The US government sued Volkswagen for intentionally violating clean-air laws and accused the German carmaker of obstructing the investigation.
Even before the scandal tainted Volkswagen’s reputation and forced the company to suspend the sale of its diesel cars, the VW brand had been struggling in America with an aging model lineup while competitors posted record sales.
“Winning back trust also means improving our strategy here in the United States,” Diess said before announcing plans to beef up VW’s offerings of sport-utility vehicles popular with American consumers.
Volkswagen is set to invest a further $900 million at its Chattanooga, Tennessee factory to build a new mid-sized sport utility vehicle that is expected to roll of the assembly line by the end of this year.
On Monday, the company also unveiled a plug-in hybrid version of the top-selling Tiguan SUV.
“By the end of the decade, we will be offering at least one SUV in every major segment,” Diess said.
But the emissions scandal is far from resolved, as Volkswagen still needs the green light from the Environmental Protection Agency (EPA) for a recall plan that could involve the buyback of more than 100,000 vehicles in the United States.
Volkswagen chief executive Matthias Mueller told journalists on Sunday in Detroit that he will present a package of “appropriate technical solutions” when he meets with EPA administrator Gina McCarthy on Wednesday.

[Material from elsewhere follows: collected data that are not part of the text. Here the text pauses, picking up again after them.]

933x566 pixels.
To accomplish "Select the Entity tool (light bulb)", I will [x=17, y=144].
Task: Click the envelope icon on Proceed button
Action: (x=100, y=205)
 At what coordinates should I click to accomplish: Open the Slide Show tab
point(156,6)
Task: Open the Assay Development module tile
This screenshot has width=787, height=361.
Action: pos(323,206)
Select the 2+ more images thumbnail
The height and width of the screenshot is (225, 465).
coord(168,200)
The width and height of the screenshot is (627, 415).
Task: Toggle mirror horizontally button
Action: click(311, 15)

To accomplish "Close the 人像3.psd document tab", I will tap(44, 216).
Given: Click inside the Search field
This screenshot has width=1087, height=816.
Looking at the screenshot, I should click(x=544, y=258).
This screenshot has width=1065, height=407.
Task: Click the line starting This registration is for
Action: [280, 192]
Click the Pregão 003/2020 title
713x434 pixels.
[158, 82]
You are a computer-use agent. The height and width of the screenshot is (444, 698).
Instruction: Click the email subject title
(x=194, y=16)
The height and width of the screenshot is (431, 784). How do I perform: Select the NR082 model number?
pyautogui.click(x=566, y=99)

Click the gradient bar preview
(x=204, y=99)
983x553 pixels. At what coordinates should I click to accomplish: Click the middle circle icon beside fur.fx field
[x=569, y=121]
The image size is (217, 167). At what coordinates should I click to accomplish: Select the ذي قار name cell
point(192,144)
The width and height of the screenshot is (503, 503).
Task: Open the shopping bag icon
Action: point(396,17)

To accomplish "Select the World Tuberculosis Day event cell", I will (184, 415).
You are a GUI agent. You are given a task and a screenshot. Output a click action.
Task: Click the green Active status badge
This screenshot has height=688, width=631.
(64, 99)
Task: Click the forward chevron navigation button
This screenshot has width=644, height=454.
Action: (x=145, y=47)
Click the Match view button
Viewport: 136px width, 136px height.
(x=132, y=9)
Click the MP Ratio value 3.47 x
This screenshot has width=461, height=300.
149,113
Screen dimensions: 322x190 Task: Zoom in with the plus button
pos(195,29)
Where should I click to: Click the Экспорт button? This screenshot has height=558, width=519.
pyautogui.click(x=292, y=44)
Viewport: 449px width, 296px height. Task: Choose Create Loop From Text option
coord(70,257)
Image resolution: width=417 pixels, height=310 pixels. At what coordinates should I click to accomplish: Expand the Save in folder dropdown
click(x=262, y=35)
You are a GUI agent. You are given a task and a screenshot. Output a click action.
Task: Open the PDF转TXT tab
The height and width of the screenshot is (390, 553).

Mueller also apologized on his first official trip to the US since the scandal broke for letting down “customers, authorities, regulators and the general public here in America,” but insisted that the automaker did not engage in “criminal” behavior.
Volkswagen also faces at least 650 class-action lawsuits from disgruntled US customers and has hired star lawyer Kenneth Feinberg to handle the compensation claims.
Volkswagen America chief executive Michael Horn told the audience at the Detroit auto show on Monday that 265,000 US customers have registered with the company to receive a “goodwill package” of $1,000 worth of gift and fidelity cards.
VW offered the package in November to owners of cars with 2.0 liter diesel engines that violate US emission rules and expanded the offer on Monday to owners of 3.0 liter diesel cars.
“We want to make this right in the American way,” Horn said.
Analysts believe that the German auto giant can overcome the scandal if they come to terms with US regulators.
“I think that the Volkswagen brand is going to prove very resilient,” Kelley Blue Book’s Jack Nerad said.
“I hear a lot of fire about this in industry news and general news, but I don’t hear on the street a lot of people saying ‘I’ll never buy a Volkswagen again’ or ‘Volkswagens are terrible.'”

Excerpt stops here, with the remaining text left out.